Alamo you did ok...when things are in the crapper you stepped up. Just make sure it doesnt become something you do everytime. being supportive and helpful is great Just don't do it at your own self worth. So I am saying do it cuz you want to, not cuz you are trying to earn brownie points. Thinking about you and sending you strength... you can do this and you will be OK!

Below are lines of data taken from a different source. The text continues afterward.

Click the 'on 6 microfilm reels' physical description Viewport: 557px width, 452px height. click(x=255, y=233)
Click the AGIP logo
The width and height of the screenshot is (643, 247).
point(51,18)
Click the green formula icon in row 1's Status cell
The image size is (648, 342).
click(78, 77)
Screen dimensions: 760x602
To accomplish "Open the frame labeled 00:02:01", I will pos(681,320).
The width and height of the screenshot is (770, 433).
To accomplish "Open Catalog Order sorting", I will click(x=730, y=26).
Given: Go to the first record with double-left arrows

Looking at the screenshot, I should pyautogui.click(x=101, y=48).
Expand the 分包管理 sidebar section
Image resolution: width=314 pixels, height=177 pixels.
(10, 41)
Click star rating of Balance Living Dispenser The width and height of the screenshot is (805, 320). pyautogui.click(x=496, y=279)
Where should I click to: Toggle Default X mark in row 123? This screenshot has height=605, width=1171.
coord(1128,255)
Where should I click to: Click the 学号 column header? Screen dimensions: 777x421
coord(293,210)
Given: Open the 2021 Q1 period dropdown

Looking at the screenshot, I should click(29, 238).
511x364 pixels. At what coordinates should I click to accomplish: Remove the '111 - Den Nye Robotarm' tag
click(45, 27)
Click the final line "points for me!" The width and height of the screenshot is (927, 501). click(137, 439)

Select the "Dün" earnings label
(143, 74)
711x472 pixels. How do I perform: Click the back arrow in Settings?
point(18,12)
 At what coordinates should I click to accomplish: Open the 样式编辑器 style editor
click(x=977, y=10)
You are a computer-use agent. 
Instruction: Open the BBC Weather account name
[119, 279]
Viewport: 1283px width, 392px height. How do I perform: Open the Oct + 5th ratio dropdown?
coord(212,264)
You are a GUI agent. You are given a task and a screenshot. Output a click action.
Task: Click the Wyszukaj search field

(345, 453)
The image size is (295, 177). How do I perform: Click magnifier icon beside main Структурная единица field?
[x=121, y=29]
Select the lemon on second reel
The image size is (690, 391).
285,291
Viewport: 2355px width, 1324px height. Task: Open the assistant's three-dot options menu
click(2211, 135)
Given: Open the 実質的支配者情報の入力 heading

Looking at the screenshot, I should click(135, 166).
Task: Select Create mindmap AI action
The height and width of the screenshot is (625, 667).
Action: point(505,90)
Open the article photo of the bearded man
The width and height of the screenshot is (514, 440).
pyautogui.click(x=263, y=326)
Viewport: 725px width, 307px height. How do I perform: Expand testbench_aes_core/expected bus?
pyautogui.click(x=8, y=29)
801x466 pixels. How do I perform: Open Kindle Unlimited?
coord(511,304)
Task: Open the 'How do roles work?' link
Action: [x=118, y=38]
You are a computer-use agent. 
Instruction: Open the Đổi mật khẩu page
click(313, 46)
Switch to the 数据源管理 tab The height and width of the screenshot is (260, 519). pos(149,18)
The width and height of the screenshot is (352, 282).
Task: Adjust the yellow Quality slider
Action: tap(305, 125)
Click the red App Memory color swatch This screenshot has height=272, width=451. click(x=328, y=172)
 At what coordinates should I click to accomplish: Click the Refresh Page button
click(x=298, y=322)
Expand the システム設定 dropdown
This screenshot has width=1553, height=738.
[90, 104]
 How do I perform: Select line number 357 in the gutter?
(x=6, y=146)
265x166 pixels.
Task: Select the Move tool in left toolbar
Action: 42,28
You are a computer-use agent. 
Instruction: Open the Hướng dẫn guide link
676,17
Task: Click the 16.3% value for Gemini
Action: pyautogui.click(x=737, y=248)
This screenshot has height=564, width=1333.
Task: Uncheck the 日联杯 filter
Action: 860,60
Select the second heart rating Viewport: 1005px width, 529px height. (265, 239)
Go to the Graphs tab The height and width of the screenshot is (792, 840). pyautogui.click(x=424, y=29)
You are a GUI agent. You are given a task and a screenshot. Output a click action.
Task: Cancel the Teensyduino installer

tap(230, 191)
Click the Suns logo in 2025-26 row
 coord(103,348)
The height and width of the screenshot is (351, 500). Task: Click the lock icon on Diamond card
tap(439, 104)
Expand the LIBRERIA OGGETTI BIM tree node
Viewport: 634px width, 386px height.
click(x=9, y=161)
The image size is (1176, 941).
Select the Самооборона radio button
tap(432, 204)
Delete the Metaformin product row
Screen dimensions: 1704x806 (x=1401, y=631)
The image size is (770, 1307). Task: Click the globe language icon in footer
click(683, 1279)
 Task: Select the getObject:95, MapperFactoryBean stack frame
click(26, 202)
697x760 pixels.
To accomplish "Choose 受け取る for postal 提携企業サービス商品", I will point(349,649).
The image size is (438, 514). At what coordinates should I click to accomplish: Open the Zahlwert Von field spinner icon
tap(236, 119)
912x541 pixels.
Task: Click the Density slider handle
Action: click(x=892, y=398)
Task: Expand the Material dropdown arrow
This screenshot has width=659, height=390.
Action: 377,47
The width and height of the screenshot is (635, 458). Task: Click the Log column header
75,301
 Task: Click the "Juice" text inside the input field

Thanks Wanda...I'm trying not to jump in every time, but it seems like every time our son is involved.
UPDATE 9pm
My wife calls me and asks if our son has insurance. I said no and she said he might need to go to the clinic or hospital, because our son was acting disoriented and exhibiting some symptoms that were worrying her. I told her not to worry, I'll pay for his visit and whatever. So she asked if I had the on-call number to our son's doctor. I told her I'll look for it and let her know. After she talked to the doc, she told me our son has an appointment at 9:15am tomorrow. I told her if she doesn't mind, I want to be there too. Then she said she wanted to lay it out there: "From a scientific point of view, what you're doing is being controlling and manipulative...you needing to be at every appointment or event." I said I want to be there because I want to be there for him and was going to help pay for his visit. Then she and I went back and forth a little more, so I changed the subject and asked if what the on-call doctor said. Then we talked about our son for another 10 minutes.
At the end I said sleep well and goodnight. My wife said, ok, see you at the clinic tomorrow at 9:15.
I thought scientifically I was being controlling and manipulative? I thought she wants to proceed with the divorce paperwork? So why does she treat me like this? Am I being a doormat?